Tabii bu epey bir zaman alır. Mahallenin sokağı hatta caddenin büyüklüğüne göre öğle namazı sonunda bile devam eder.
Bizler büyüyüp iştirak edince. Bunu bir zaman israfı olma görüşü içinde büyüklerimize.
“Maksat komşunun kapısına varmak ve şeker almak olduğuna göre. İçeriye girmeden kapıda alınıverse de zaman kaybolmasa” teklifimize baba ve amcalar tebessümle
“Biz şeker alma için girmiyoruz. Kapıdan aldığınız ikram bir şey atfetmez.

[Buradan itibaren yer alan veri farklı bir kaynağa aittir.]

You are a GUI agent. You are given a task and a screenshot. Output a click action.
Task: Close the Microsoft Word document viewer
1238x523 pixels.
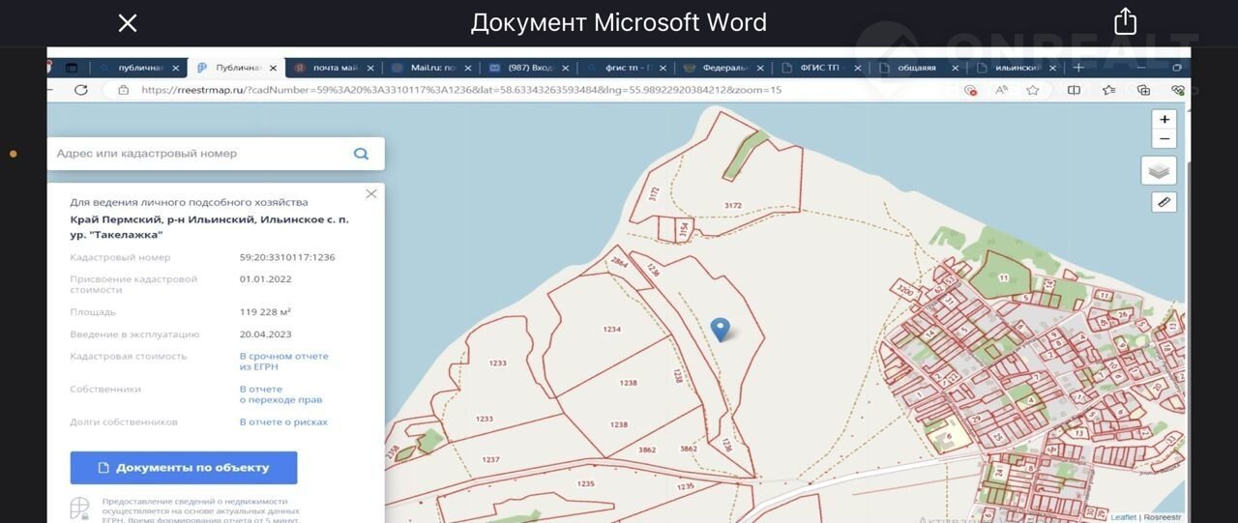click(x=128, y=23)
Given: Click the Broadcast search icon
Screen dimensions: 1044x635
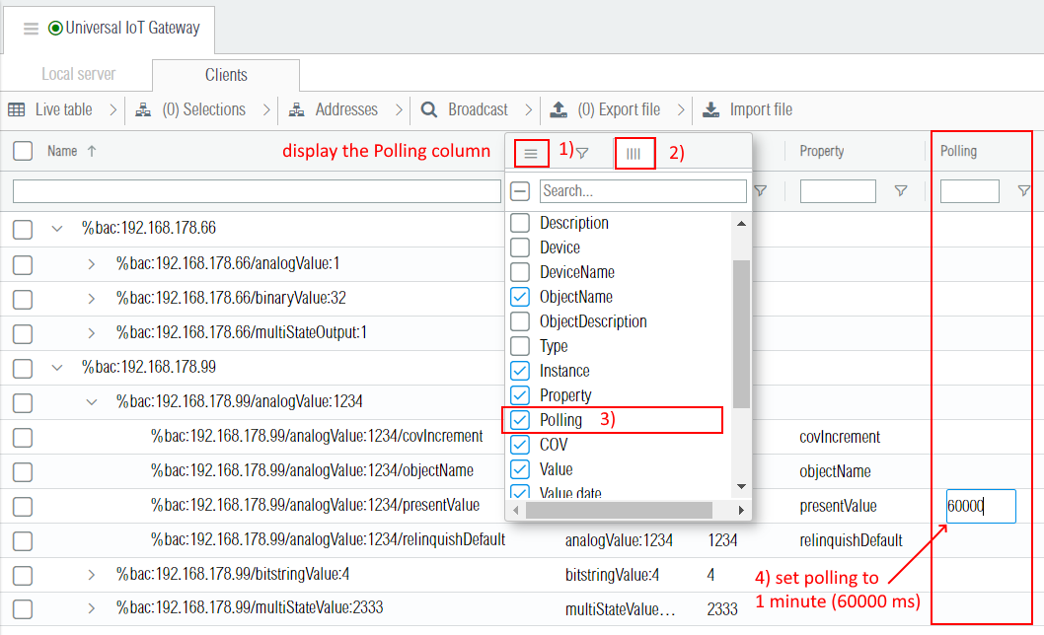Looking at the screenshot, I should [429, 109].
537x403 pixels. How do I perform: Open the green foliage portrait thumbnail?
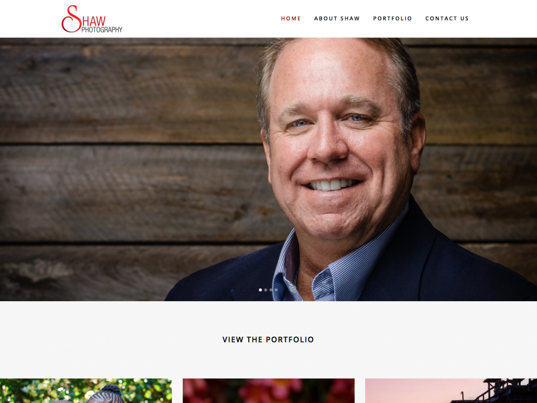86,391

Asıl, belki hiç girmemiş komşumuzun ev halini yani hasta, sıkıntı, durum gibi hususları içeri girmekle anlamış olur ona göre yardımcı olmak isteriz. Bunu siz gençler daha anlayamazsınız” demişlerdi.
Bu âdet bazı apartmanlarda daireler arası devam etti ise de, kanım o ki yarısı tatil yapınca unutuldu gibi!.
Herhalde Bayram günlerimizde küçüklükten gördüğüm gibi birinci gün küçükler büyüklerinin elini öpmeye, büyüklerde iki veya üçüncü gün kendilerini bir çocuk da ziyaret etmiş olsa, ona iadeyi ziyaret etmeyi unutmuş olmazlar.
Araları açık akraba veya dostların hangisi önce adım atıp kardeşliği pekiştirirse sevabını o almış olacak tabii.
Ya elbise ayakkabı alınmış fakir çocukların yanında. Kendi çocuklarının da güzel elbise ve ayakkabı içinde…
Yıllar evveli birbirleri ile olan neşe içinde oynaşma ve koşuşmaları devam ettikçe…
Bayramın neşesini yaymış olacaklardır.
***
İnşallah kardeşlik kaynaşması içinde kazasız, olaysız bir bayramın geçmesi yanında, sağlık ve esenlik içinde yaşam diler…
Mübarek Ramazan Bayramınızı içtenlikle tebrikle nice bayramlar dilerim efendim.